Instructions for the task: With nothing added and nothing dropped, write out all of the entries below.

··········

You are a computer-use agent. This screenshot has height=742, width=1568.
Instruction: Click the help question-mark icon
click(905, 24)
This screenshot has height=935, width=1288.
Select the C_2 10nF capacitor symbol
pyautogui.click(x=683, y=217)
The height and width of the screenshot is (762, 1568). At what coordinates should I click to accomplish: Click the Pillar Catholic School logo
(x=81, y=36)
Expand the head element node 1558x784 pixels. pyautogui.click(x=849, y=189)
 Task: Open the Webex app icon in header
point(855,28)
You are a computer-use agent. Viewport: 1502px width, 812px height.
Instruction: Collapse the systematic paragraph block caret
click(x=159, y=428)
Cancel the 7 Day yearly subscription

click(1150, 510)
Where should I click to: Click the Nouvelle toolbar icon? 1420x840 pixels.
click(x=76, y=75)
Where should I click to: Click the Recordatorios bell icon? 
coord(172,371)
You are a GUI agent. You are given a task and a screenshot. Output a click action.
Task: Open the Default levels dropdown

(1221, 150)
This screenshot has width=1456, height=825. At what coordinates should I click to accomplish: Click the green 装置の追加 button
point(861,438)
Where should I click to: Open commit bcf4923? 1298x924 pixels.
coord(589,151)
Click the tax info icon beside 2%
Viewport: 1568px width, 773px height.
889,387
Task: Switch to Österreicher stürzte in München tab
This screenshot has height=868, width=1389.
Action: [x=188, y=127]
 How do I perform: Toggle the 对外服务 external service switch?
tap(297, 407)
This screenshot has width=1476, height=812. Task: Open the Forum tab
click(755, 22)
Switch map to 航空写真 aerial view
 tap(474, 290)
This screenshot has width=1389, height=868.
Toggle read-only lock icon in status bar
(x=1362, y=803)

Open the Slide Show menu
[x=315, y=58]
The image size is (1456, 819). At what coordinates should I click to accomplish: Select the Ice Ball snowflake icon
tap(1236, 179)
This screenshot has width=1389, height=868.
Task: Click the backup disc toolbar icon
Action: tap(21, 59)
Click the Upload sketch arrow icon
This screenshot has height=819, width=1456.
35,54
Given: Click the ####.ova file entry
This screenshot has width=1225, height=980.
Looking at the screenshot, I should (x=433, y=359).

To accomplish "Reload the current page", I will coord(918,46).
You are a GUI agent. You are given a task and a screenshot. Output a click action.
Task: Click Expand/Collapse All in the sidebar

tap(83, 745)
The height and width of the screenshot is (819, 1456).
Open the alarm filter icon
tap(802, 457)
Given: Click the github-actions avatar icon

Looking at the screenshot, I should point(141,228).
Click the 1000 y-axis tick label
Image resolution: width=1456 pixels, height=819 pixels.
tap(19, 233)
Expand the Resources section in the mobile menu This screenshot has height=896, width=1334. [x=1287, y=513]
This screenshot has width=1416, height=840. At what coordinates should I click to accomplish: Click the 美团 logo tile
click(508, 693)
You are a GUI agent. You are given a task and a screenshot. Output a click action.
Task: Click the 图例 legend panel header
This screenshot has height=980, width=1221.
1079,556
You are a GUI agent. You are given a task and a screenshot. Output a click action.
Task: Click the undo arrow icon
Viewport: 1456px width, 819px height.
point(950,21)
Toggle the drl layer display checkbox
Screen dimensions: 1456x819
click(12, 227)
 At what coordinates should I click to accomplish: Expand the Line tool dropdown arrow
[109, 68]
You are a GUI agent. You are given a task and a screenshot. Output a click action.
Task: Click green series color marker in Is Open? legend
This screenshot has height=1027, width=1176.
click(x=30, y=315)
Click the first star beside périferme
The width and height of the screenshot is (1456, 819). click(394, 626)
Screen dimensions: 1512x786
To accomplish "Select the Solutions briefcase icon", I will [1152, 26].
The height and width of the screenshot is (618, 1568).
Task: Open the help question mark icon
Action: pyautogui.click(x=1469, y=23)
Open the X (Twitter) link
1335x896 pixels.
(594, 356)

··········

Response to the exercise:
You are a computer-use agent. This screenshot has height=742, width=1568.
Instruction: Click the help question-mark icon
click(905, 24)
This screenshot has height=935, width=1288.
Select the C_2 10nF capacitor symbol
pyautogui.click(x=683, y=217)
The height and width of the screenshot is (762, 1568). At what coordinates should I click to accomplish: Click the Pillar Catholic School logo
(x=81, y=36)
Expand the head element node 1558x784 pixels. pyautogui.click(x=849, y=189)
 Task: Open the Webex app icon in header
point(855,28)
You are a computer-use agent. Viewport: 1502px width, 812px height.
Instruction: Collapse the systematic paragraph block caret
click(x=159, y=428)
Cancel the 7 Day yearly subscription

click(1150, 510)
Where should I click to: Click the Nouvelle toolbar icon? 1420x840 pixels.
click(x=76, y=75)
Where should I click to: Click the Recordatorios bell icon? 
coord(172,371)
You are a GUI agent. You are given a task and a screenshot. Output a click action.
Task: Open the Default levels dropdown

(1221, 150)
This screenshot has width=1456, height=825. At what coordinates should I click to accomplish: Click the green 装置の追加 button
point(861,438)
Where should I click to: Open commit bcf4923? 1298x924 pixels.
coord(589,151)
Click the tax info icon beside 2%
Viewport: 1568px width, 773px height.
889,387
Task: Switch to Österreicher stürzte in München tab
This screenshot has height=868, width=1389.
Action: [x=188, y=127]
 How do I perform: Toggle the 对外服务 external service switch?
tap(297, 407)
This screenshot has width=1476, height=812. Task: Open the Forum tab
click(755, 22)
Switch map to 航空写真 aerial view
 tap(474, 290)
This screenshot has width=1389, height=868.
Toggle read-only lock icon in status bar
(x=1362, y=803)

Open the Slide Show menu
[x=315, y=58]
The image size is (1456, 819). At what coordinates should I click to accomplish: Select the Ice Ball snowflake icon
tap(1236, 179)
This screenshot has width=1389, height=868.
Task: Click the backup disc toolbar icon
Action: tap(21, 59)
Click the Upload sketch arrow icon
This screenshot has height=819, width=1456.
35,54
Given: Click the ####.ova file entry
This screenshot has width=1225, height=980.
Looking at the screenshot, I should (x=433, y=359).

To accomplish "Reload the current page", I will coord(918,46).
You are a GUI agent. You are given a task and a screenshot. Output a click action.
Task: Click Expand/Collapse All in the sidebar

tap(83, 745)
The height and width of the screenshot is (819, 1456).
Open the alarm filter icon
tap(802, 457)
Given: Click the github-actions avatar icon

Looking at the screenshot, I should point(141,228).
Click the 1000 y-axis tick label
Image resolution: width=1456 pixels, height=819 pixels.
tap(19, 233)
Expand the Resources section in the mobile menu This screenshot has height=896, width=1334. [x=1287, y=513]
This screenshot has width=1416, height=840. At what coordinates should I click to accomplish: Click the 美团 logo tile
click(508, 693)
You are a GUI agent. You are given a task and a screenshot. Output a click action.
Task: Click the 图例 legend panel header
This screenshot has height=980, width=1221.
1079,556
You are a GUI agent. You are given a task and a screenshot. Output a click action.
Task: Click the undo arrow icon
Viewport: 1456px width, 819px height.
point(950,21)
Toggle the drl layer display checkbox
Screen dimensions: 1456x819
click(12, 227)
 At what coordinates should I click to accomplish: Expand the Line tool dropdown arrow
[109, 68]
You are a GUI agent. You are given a task and a screenshot. Output a click action.
Task: Click green series color marker in Is Open? legend
This screenshot has height=1027, width=1176.
click(x=30, y=315)
Click the first star beside périferme
The width and height of the screenshot is (1456, 819). click(394, 626)
Screen dimensions: 1512x786
To accomplish "Select the Solutions briefcase icon", I will [1152, 26].
The height and width of the screenshot is (618, 1568).
Task: Open the help question mark icon
Action: pyautogui.click(x=1469, y=23)
Open the X (Twitter) link
1335x896 pixels.
(594, 356)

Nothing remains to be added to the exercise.